The word Shadow brings up so many feelings a number of which I cannot easily recognize. But it does make me think of the past – of my childhood, of home, of my mother and the long days spent doing nothing but watching the play of shadows with the changing light of day.
I cannot say if it makes me uneasy or sad to think of the past but it does seem to fill me with a certain heaviness of heart. I can’t say why but my eyes seem to overflow. There was no particular tragedy that I witnessed as a child but I suppose growing up with a woman too preoccupied to be a mother meant my brother and I grew up in a state of relative neglect. It might even be called benign neglect but when I think of growing up I think of aloneness and emptiness.

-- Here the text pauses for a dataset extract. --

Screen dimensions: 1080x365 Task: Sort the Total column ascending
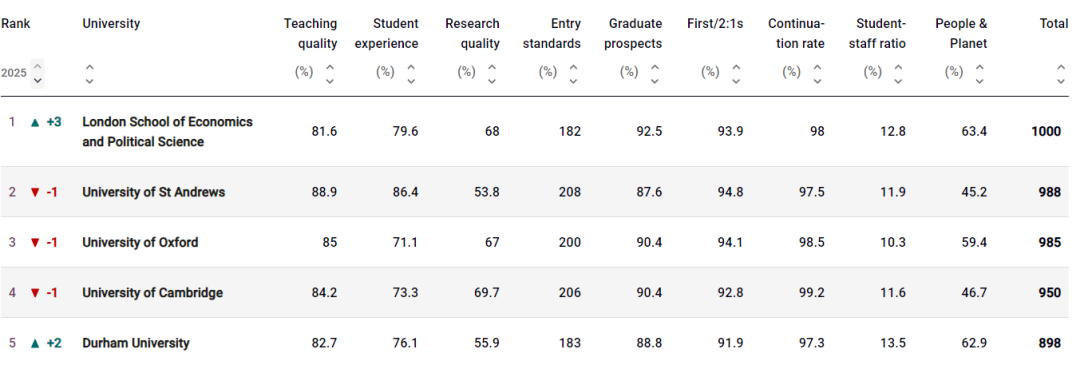tap(1061, 67)
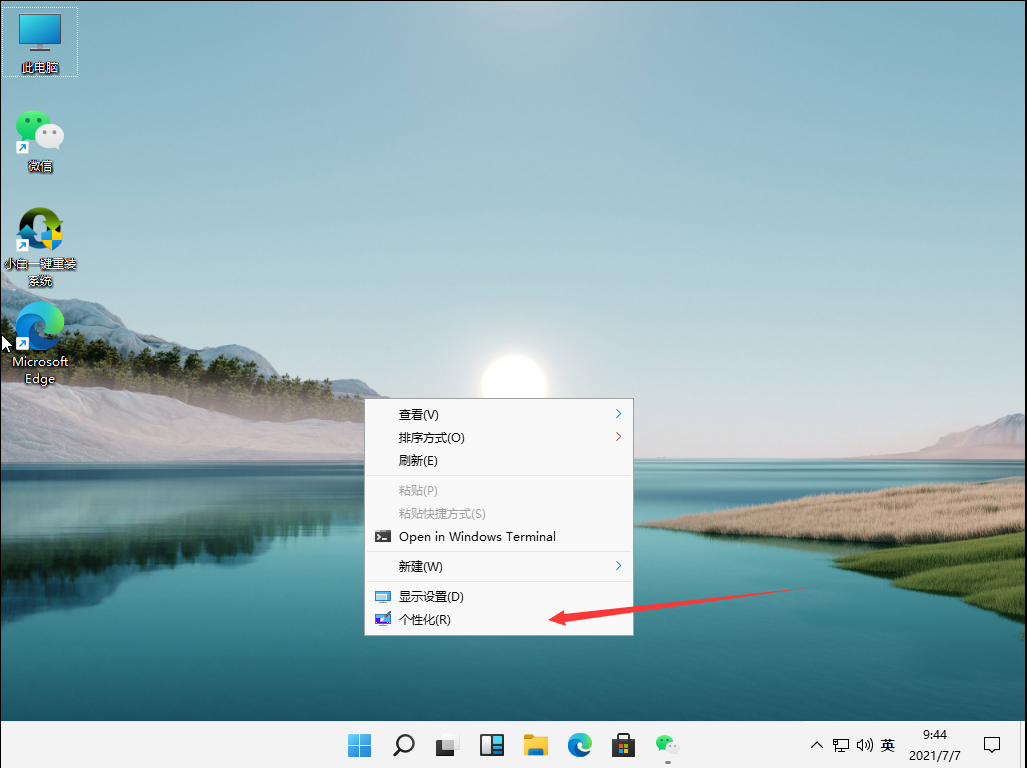Open 小白一键重装系统 desktop shortcut
Viewport: 1027px width, 768px height.
(x=40, y=230)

Howsoever uneventful one’s childhood might seem it leaves imprints that last a long time and can at times be hard to remove. I am 31 years of age and I admit that it is only now that I am making sense of much of my little existence. It is usually quiet winter afternoons that fill me with a certain dread. Maybe it is the dread of living and dying alone, awakened by the lack of noise that suggests human contact.
I do not recall (m)any long leisurely conversations with my mother. I do not recall many joyful moments spent in her company. I recall only quiet afternoons with an undercurrent of untold sadness, misery and suppressed anger. Her not being able to deal with her emotions ended up transferring the same to her children. At this point I clarify we are not her biological children, so there is no hereditary transfer of habits.
My struggle is to break out of these shadows of the past and become my own person – a strong and happy individual. I wish the same for my sweet little brother.